AVAILABLE DATA section start

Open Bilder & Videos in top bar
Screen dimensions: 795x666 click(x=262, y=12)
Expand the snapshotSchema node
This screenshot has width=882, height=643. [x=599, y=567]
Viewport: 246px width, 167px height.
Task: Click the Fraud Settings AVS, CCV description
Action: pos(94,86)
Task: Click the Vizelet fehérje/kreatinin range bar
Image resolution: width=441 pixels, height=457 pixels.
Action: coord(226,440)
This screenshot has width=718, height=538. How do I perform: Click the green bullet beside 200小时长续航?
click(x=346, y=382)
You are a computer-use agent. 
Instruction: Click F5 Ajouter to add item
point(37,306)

AVAILABLE DATA section end
AVAILABLE DATA section start

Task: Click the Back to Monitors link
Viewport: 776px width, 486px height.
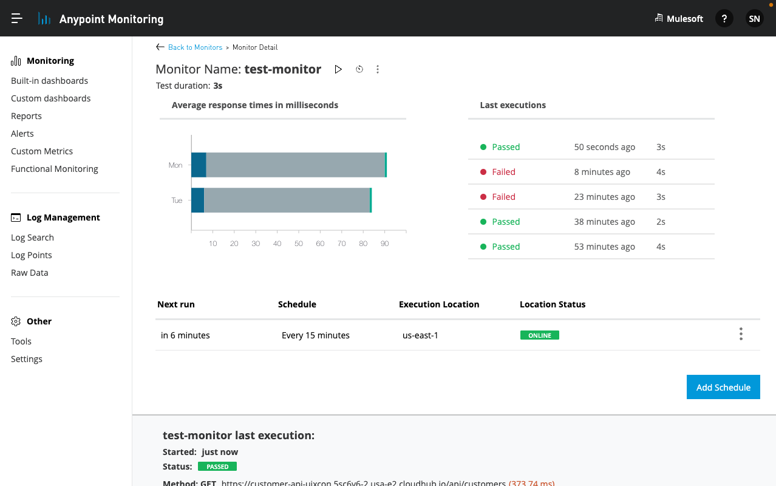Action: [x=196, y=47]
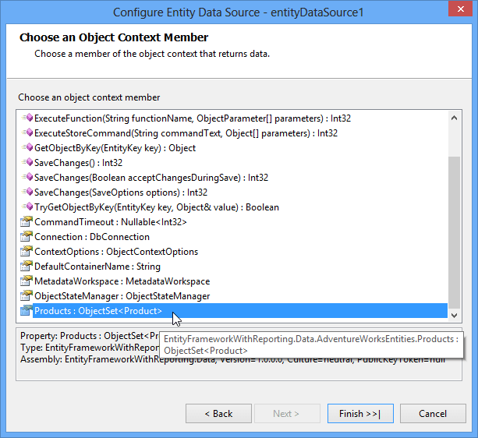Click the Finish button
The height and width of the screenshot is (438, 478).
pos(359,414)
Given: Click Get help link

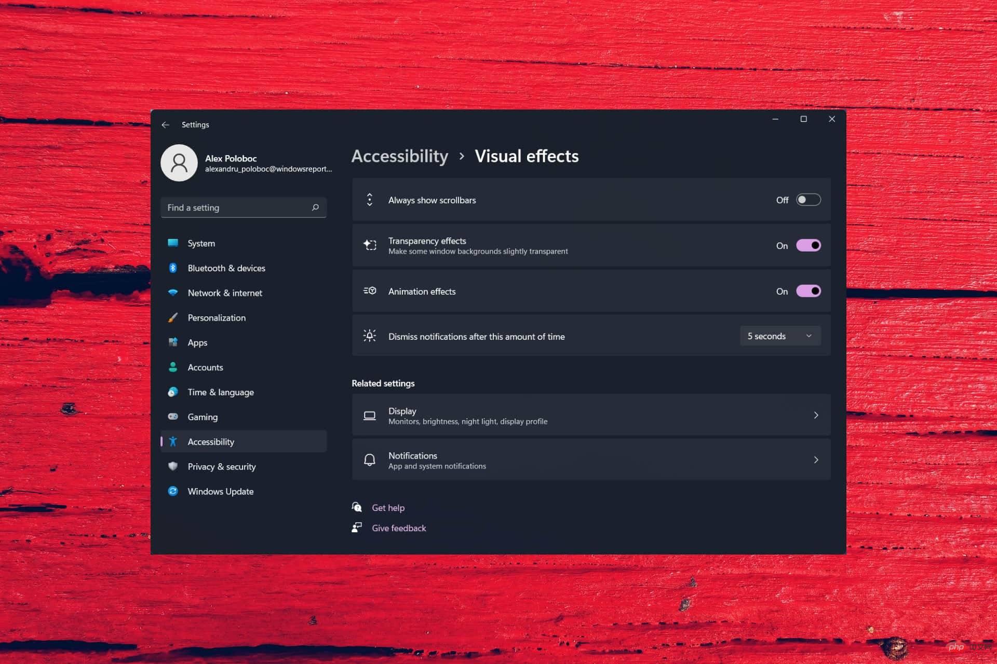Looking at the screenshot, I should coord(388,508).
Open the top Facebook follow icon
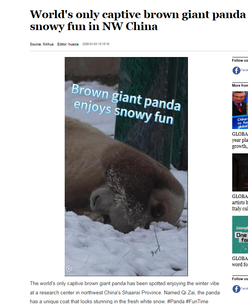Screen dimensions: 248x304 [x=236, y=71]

AVAILABLE DATA section end

* _EXERCISE AIM_
Output the lines above exactly, but only those between the line holding "Open Bilder & Videos in top bar" and the line holding "Task: Click the Vizelet", inclusive.

* _WORKED SOLUTION_
Open Bilder & Videos in top bar
Screen dimensions: 795x666 click(x=262, y=12)
Expand the snapshotSchema node
This screenshot has width=882, height=643. [x=599, y=567]
Viewport: 246px width, 167px height.
Task: Click the Fraud Settings AVS, CCV description
Action: pos(94,86)
Task: Click the Vizelet fehérje/kreatinin range bar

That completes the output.